State Highway 95 has a somewhat unusual routing, starting with a west-to-east section between St. Cloud and Taylors Falls, then finishing with a north-south section between Taylors Falls and Cottage Grove. In fact, the Minnesota Legislature originally authorized the east-west and the north-south routes as two separate highways. The Minnesota Highway Department decided to give them both the same route number.

This highway runs through mostly rural areas immediately north and east of the Twin Cities, although increasing development in the eastern suburbs of Saint Paul may bring increased traffic to the highway.

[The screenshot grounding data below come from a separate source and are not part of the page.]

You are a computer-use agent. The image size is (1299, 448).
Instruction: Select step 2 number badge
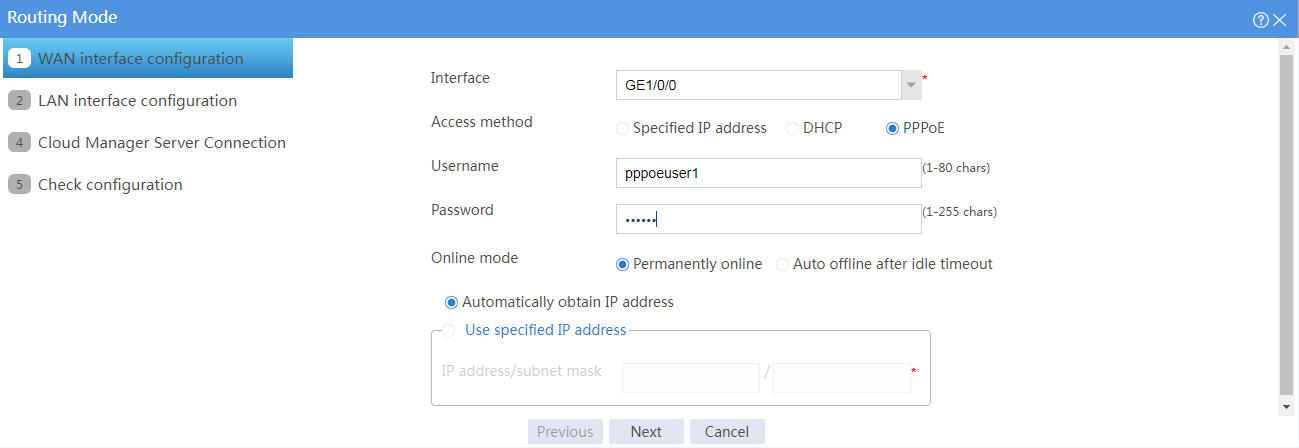click(19, 101)
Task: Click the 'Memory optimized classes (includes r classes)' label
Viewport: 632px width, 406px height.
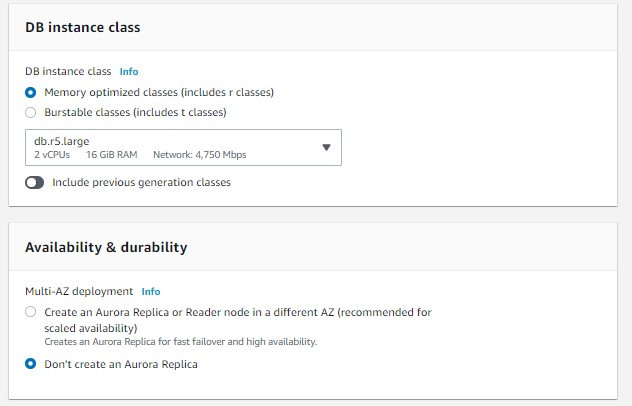Action: tap(159, 92)
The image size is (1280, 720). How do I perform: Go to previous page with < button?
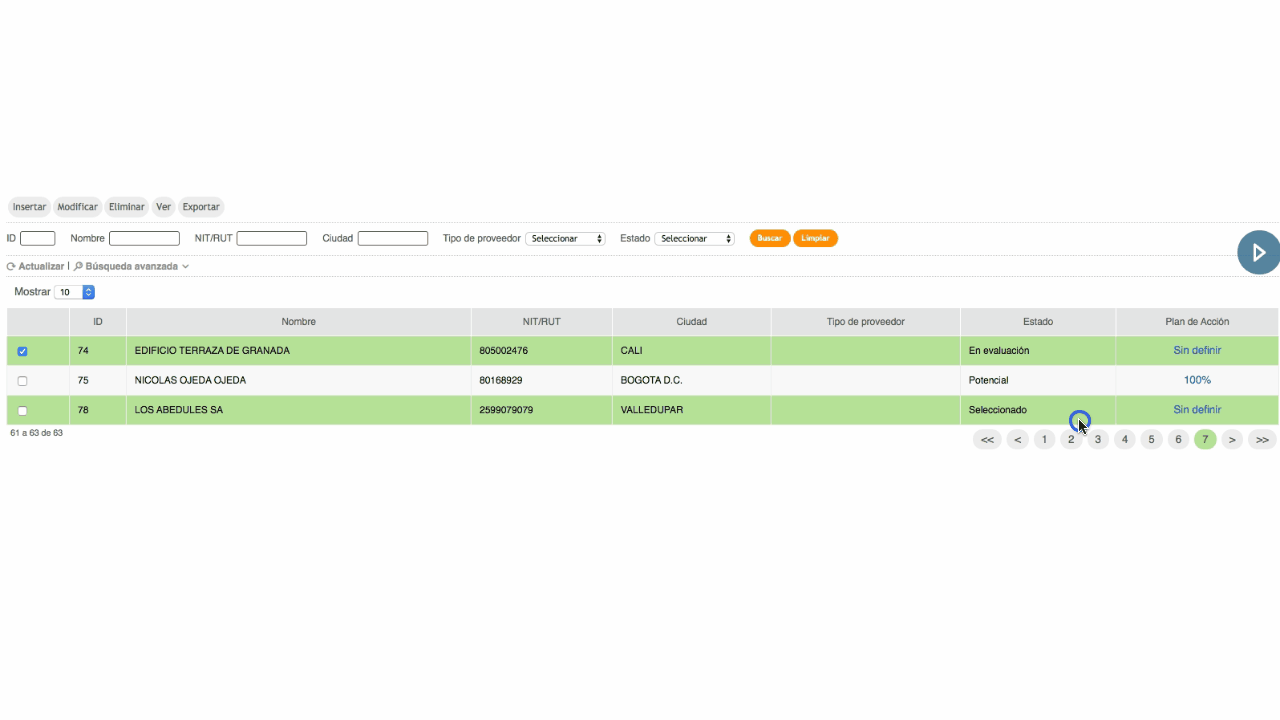(1017, 440)
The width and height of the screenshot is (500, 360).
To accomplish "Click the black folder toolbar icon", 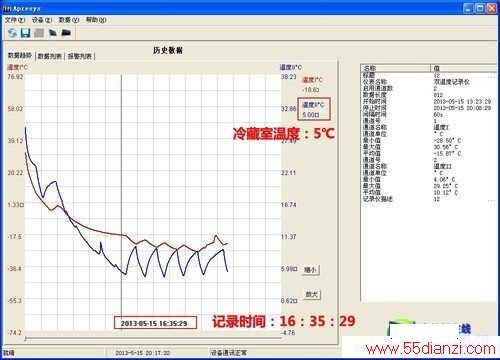I will (66, 33).
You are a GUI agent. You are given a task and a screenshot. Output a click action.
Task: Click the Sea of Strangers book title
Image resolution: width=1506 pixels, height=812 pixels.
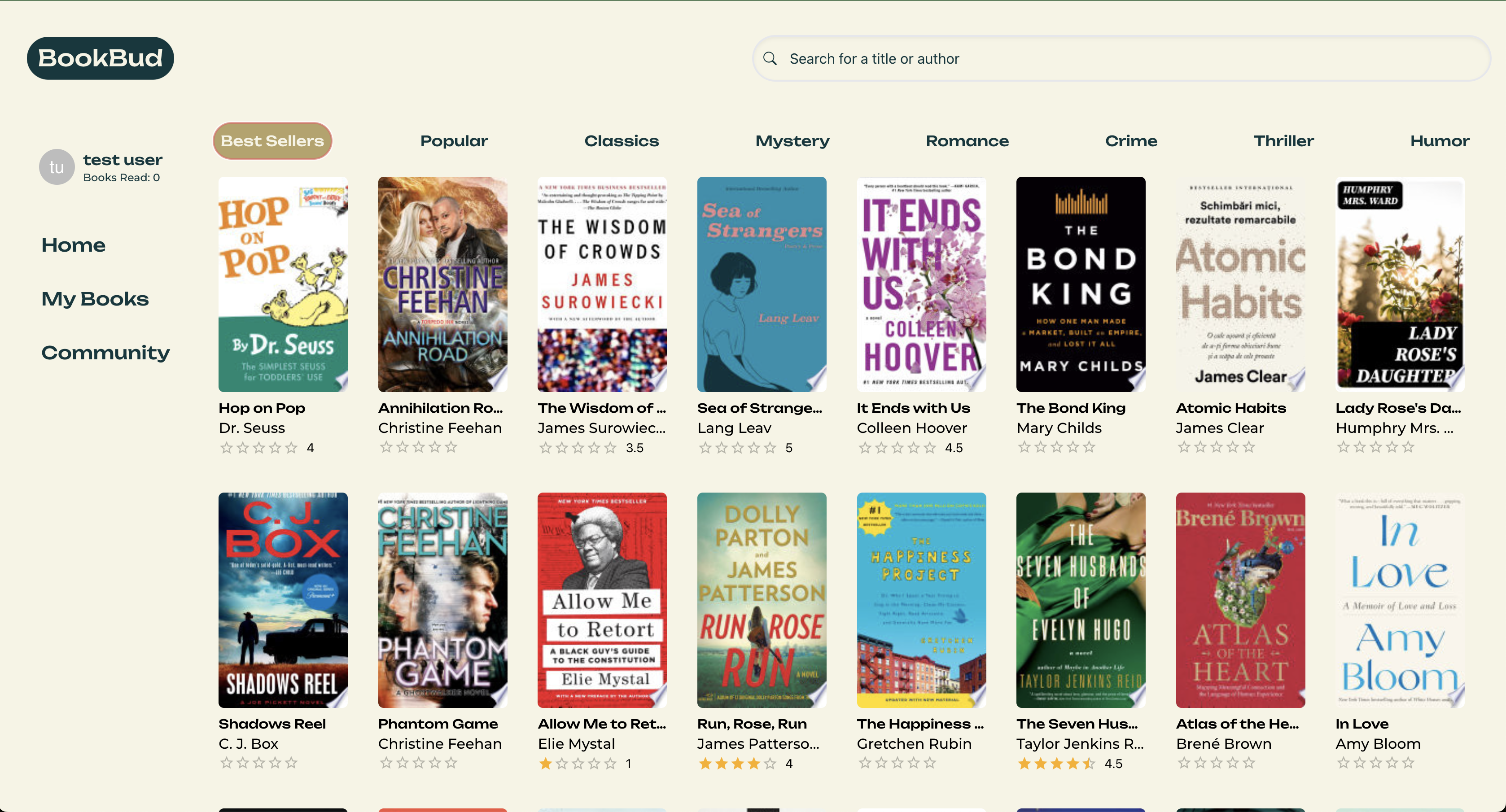point(759,408)
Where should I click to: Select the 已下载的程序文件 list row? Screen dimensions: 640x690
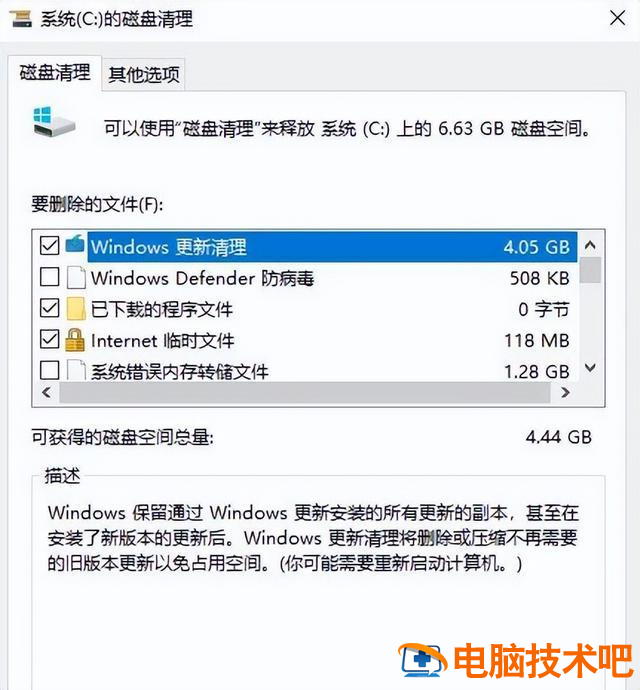[305, 309]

Primarily a two-lane highway, Highway 95 has a short concurrency with Interstate 94/US Highway 12 between Woodbury and Lakeland, that makes up the only divided highway sections of Highway 95.

The 14 mi section of Highway 95 from Cambridge to North Branch is officially designated the State Trooper Timothy J. Bowe Memorial Highway.

===State Parks===

Highway 95, on its north-south section, parallels the St. Croix River and is adjacent to, or close to, several state parks:
- Wild River State Park
- Interstate Park
- William O'Brien State Park
- Afton State Park

==History==
Both sections of State Highway 95 were authorized in 1933.

By 1940, Highway 95 was paved between Princeton and North Branch; and between Scandia and Afton.

The route was completely paved by 1953.

In 1998, a change was made in the alignment on the south end of Highway 95, between Washington County Road 18 and I-94. Previously, Highway 95 turned east on 40th Street South in Afton and then turned north on the St. Croix Trail; present day Highway 95 now continues north along Manning Avenue (the Afton / Woodbury border) and then runs together with I-94 briefly east to Lakeland. The old route of Highway 95 for this section is now signed as County Road 18.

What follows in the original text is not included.